### Quoted text
Monday, October 13, 2008

Hyperbolic Sentiment

One of the things that I discuss a lot with my friend Perplexus, a fellow expat, is how living abroad seems to intensify feelings because your usual frame of reference vanishes. Suddenly, the diluting familiarity of surroundings is gone and you exist as if in a lonely contextual vacuum where sensitivities become exaggerated.




The black bile of sadness seems more steadfast;

Fear more hysterical;

Loss more penetrating;

Indecision more weighted;

Dissatisfaction more frustrating;

A falling out with a friend more dispiriting;

A fight with a spouse more turbulent;

An argument with a sibling or parent more significant.

You can have a bad day, or a bad couple of weeks, and...fuck...all you can think about is being on a flight back through the looking glass where the strata of context fit together like the most perfectly matching puzzle pieces. You want to be anywhere but in this wonderland where everything feels slightly off and the layers of environment that surround you do not comfort you or anchor you.





But you also recall that you´ve felt here more than you´ve felt anywhere.

More alive.

More humbled.

More ignited.

More open.

The spectrum of human emotion more extensive.

The repertoire of human experience more complete.

The panopticon of your mind less foggy. Maybe.

Or maybe all of this added junk of another universe has just bifurcated your mind into two incomplete parts.

Sometimes I envy people who have never left home.

Ok, maybe a lot.

-Bluestreak

"The Uncertain Stability of Two Subjects in a Catastrophe" and "The Modern Goddess of Satirical Mutilations" from Flickr by DerrikT

21 comments:

Laura said...

All I have to say is...
You complete me.

Laura said...

Ok that's wasn't all I had to say.

You sure know how to say everything that I feel much more eloquently than I ever could. Thanks for that.

Jen's Farmily said...

I felt a little bit this way just being abroad for a week, so I can't imagine being away indefinitely. It felt like Mr. C was SO far away and that our two minute (damn time difference!) conversations were never long enough.

Emily said...

### Source material
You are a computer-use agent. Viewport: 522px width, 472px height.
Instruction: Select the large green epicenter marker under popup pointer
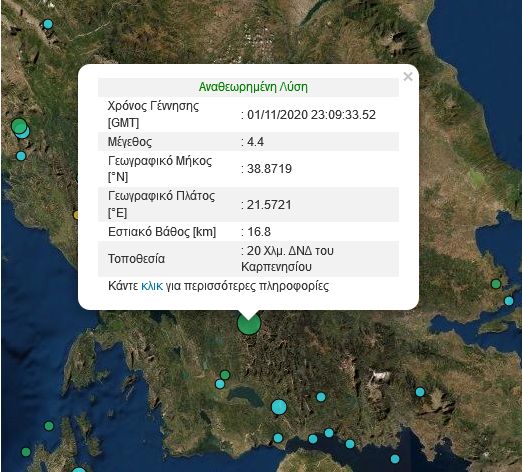pos(249,323)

### Aim of the task
Can you copy out the "Hyperbolic Sentiment" blog page above word for word, from start to finish?

### Answer in full
Monday, October 13, 2008

Hyperbolic Sentiment

One of the things that I discuss a lot with my friend Perplexus, a fellow expat, is how living abroad seems to intensify feelings because your usual frame of reference vanishes. Suddenly, the diluting familiarity of surroundings is gone and you exist as if in a lonely contextual vacuum where sensitivities become exaggerated.




The black bile of sadness seems more steadfast;

Fear more hysterical;

Loss more penetrating;

Indecision more weighted;

Dissatisfaction more frustrating;

A falling out with a friend more dispiriting;

A fight with a spouse more turbulent;

An argument with a sibling or parent more significant.

You can have a bad day, or a bad couple of weeks, and...fuck...all you can think about is being on a flight back through the looking glass where the strata of context fit together like the most perfectly matching puzzle pieces. You want to be anywhere but in this wonderland where everything feels slightly off and the layers of environment that surround you do not comfort you or anchor you.





But you also recall that you´ve felt here more than you´ve felt anywhere.

More alive.

More humbled.

More ignited.

More open.

The spectrum of human emotion more extensive.

The repertoire of human experience more complete.

The panopticon of your mind less foggy. Maybe.

Or maybe all of this added junk of another universe has just bifurcated your mind into two incomplete parts.

Sometimes I envy people who have never left home.

Ok, maybe a lot.

-Bluestreak

"The Uncertain Stability of Two Subjects in a Catastrophe" and "The Modern Goddess of Satirical Mutilations" from Flickr by DerrikT

21 comments:

Laura said...

All I have to say is...
You complete me.

Laura said...

Ok that's wasn't all I had to say.

You sure know how to say everything that I feel much more eloquently than I ever could. Thanks for that.

Jen's Farmily said...

I felt a little bit this way just being abroad for a week, so I can't imagine being away indefinitely. It felt like Mr. C was SO far away and that our two minute (damn time difference!) conversations were never long enough.

Emily said...